De civitate Dei XV.2)Ad imaginem Dei: Christ and the Elevation of the Human Body
AUGUSTINE’S transformation of Platonism according to Christian tconcepts of Church and salvation history is a necessary bridge between Plotinus’ screen of beauty and the medieval representations of the New Jerusalem in poetry, prayer, and stone. Augustine’s treatment of Platonism in general and his indebtedness to Plotinus in particular are, of course, highly complex subjects. A thorough treatment of them requires full discussion of early Christian responses to Greco-Roman philosophical traditions. My intention here is to concentrate primarily on Augustine’s mature and most ambitious theological work, De civitate Dei (On the City of God), turning to key features of his thought that assist in our larger focus on the architectural approach to divine revelation in the medieval west. These features include his views on the relation between the sensible and invisible realms, his specifically Christian response to Platonist teachings on the soul, his sacramental theology, and his great eschatological theme of the two cities or “orders,” into which he divides the human race: the civitas terrena (earthly city), symbol- ized by Babylon, and its antithesis, the civitas Dei (City of God), symbolized by Jerusalem.

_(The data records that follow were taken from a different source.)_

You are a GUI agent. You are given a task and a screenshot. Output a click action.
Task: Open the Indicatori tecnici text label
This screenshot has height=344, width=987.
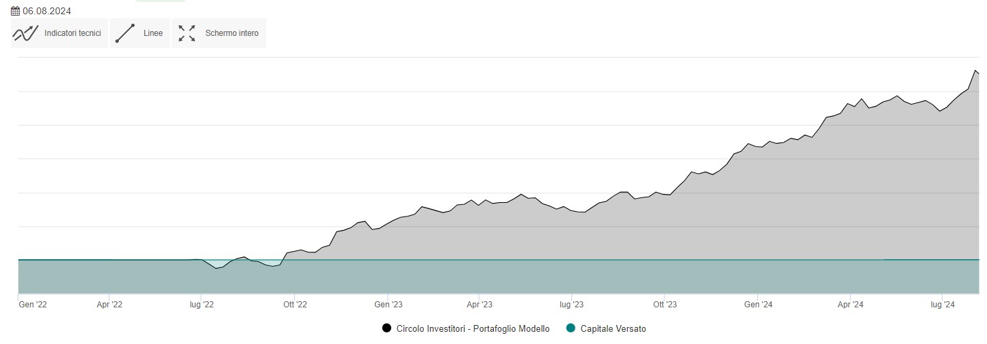73,33
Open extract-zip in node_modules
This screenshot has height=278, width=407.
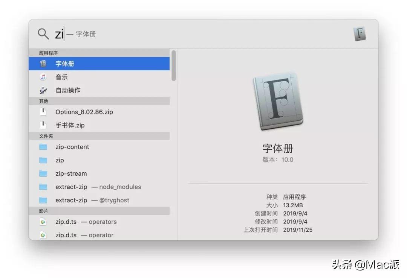(x=99, y=187)
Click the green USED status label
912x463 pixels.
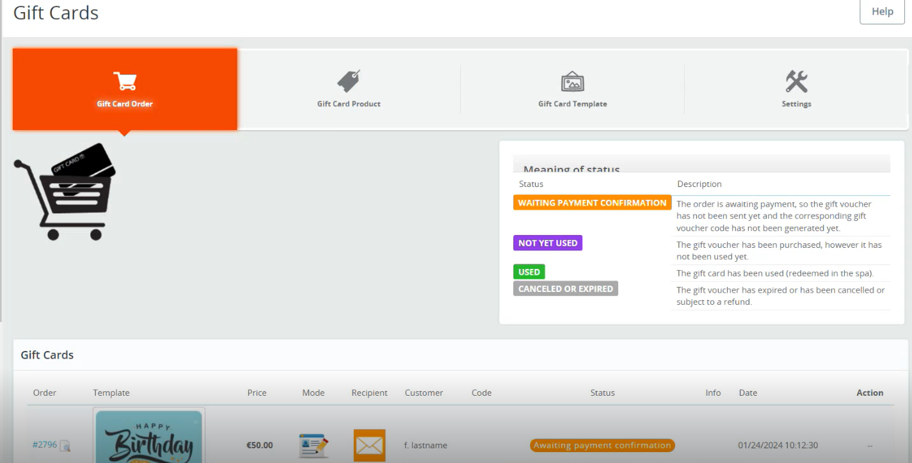[529, 272]
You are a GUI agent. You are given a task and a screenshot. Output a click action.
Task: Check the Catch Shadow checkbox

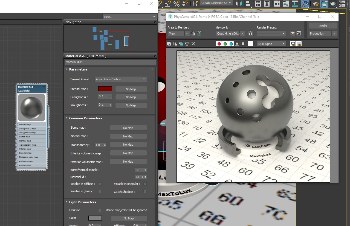pos(145,191)
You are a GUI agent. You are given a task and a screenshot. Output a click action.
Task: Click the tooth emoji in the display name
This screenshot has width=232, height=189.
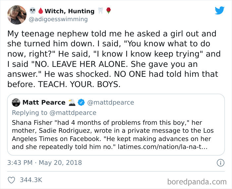pyautogui.click(x=100, y=11)
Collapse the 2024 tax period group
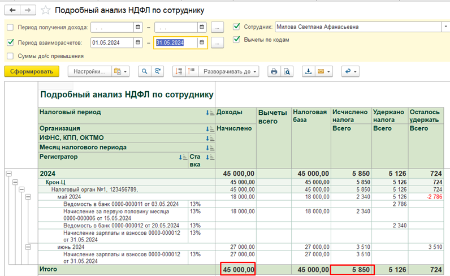The width and height of the screenshot is (450, 276). click(x=8, y=174)
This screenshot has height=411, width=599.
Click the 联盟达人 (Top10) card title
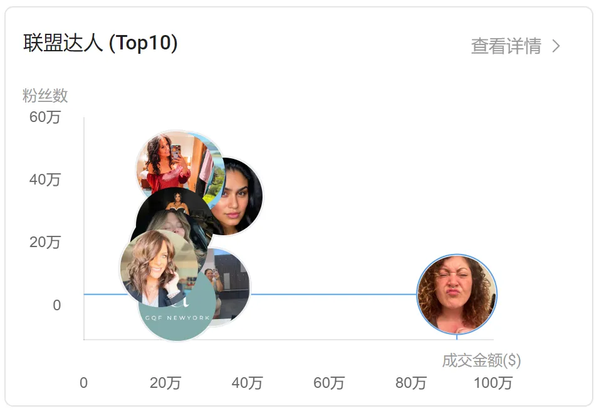(x=100, y=44)
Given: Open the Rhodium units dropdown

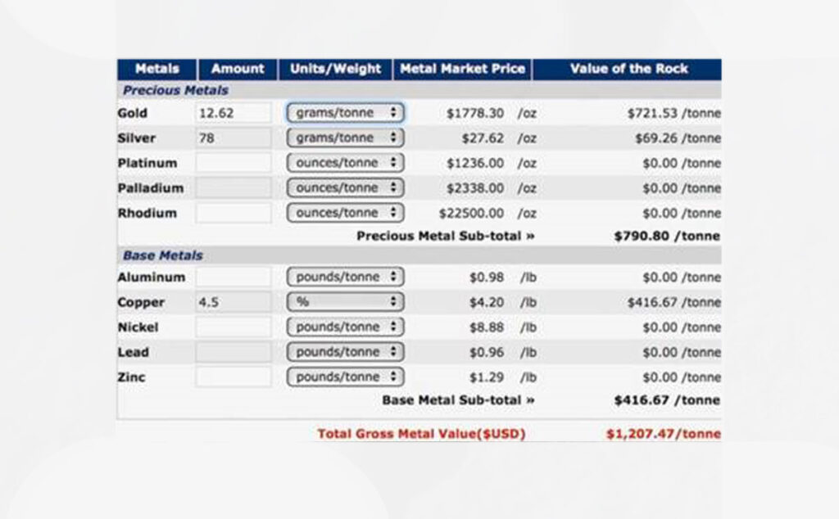Looking at the screenshot, I should tap(345, 213).
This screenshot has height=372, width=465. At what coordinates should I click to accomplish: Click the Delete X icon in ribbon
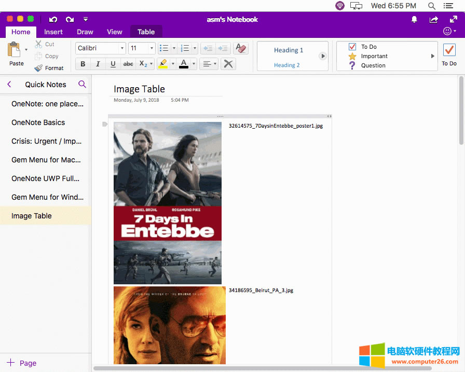[x=227, y=64]
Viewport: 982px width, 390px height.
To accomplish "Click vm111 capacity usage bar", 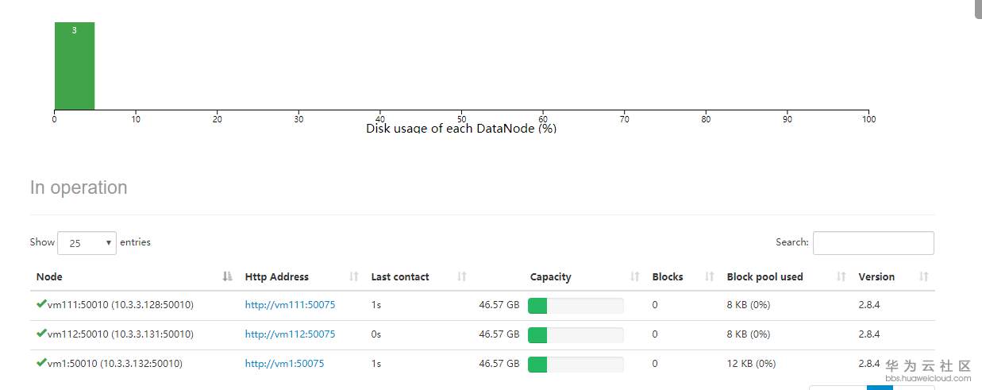I will click(576, 305).
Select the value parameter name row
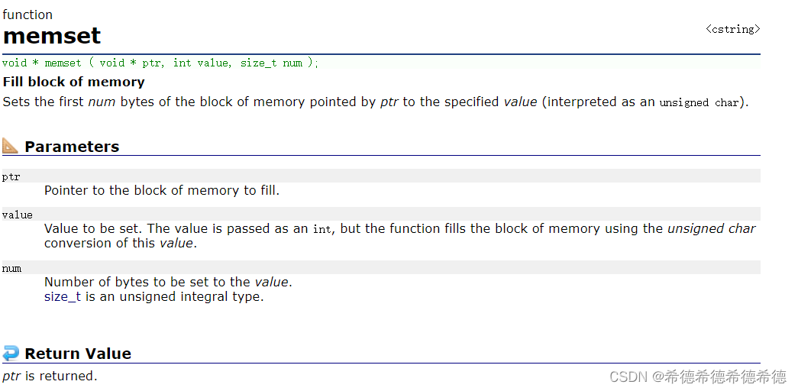 [x=381, y=214]
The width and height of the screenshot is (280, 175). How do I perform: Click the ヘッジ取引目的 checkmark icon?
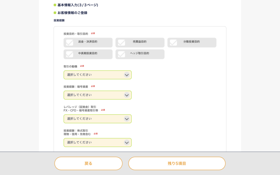pyautogui.click(x=121, y=54)
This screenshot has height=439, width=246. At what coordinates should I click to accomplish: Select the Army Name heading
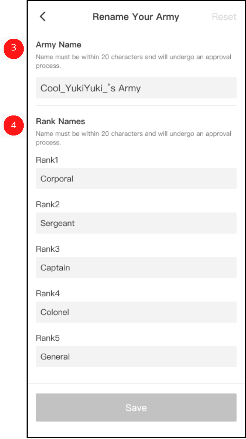[x=58, y=45]
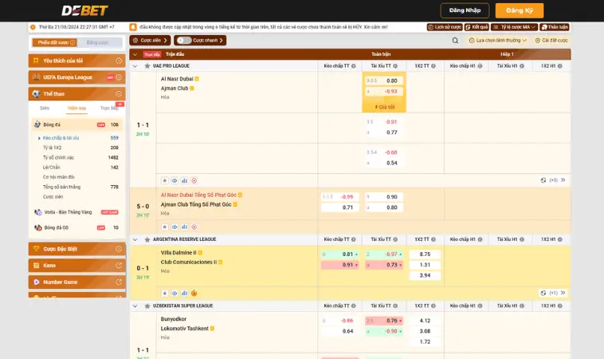Image resolution: width=604 pixels, height=359 pixels.
Task: Select the 0.80 odds with Giá tốt highlight
Action: click(390, 81)
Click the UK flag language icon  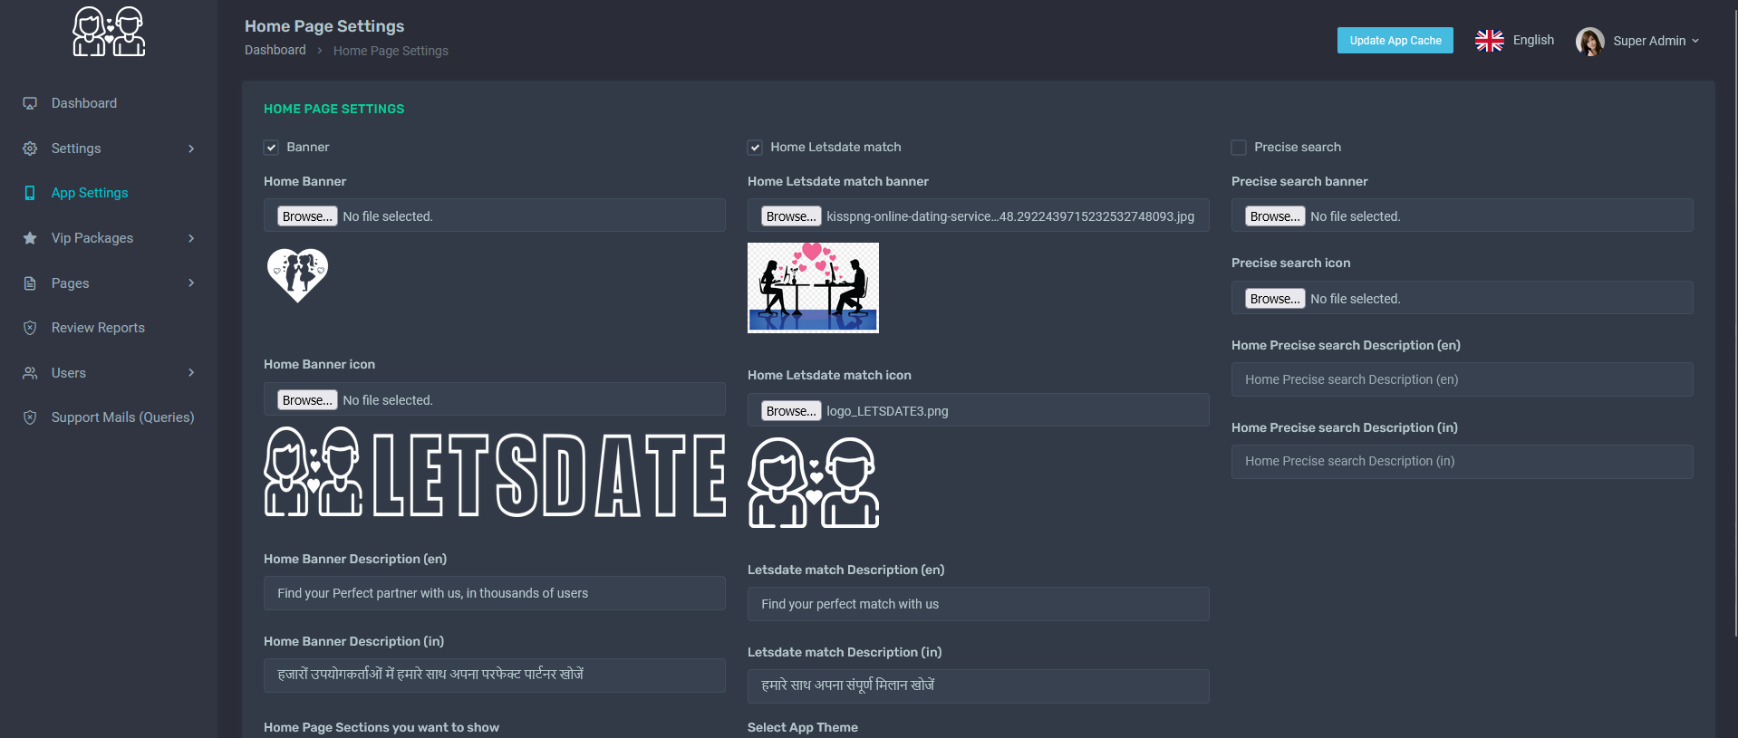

Compared with Augustine’s treatment of these subjects in some other of his major works, they do not all receive Augustine’s fullest attention in De civitate Dei. Nor are his teachings in this work always representative of his views in his other, especially earlier, works. De civitate Dei, however, is Augustine’s most comprehensive work, written between 413 and 427. It is one of the foundational texts of patristic literature and was one of the most widely read of Augustine’s works throughout western medieval Europe. Furthermore, with the exception of the Bible itself, it provides the most important theological foundation for the architecture of the New Jerusalem in the medieval west: Augustine grounds his encyclopedic presentation of theology in De civitate Dei in his interpretation of Jerusalem, the earthly city, as a figura that points toward Heaven.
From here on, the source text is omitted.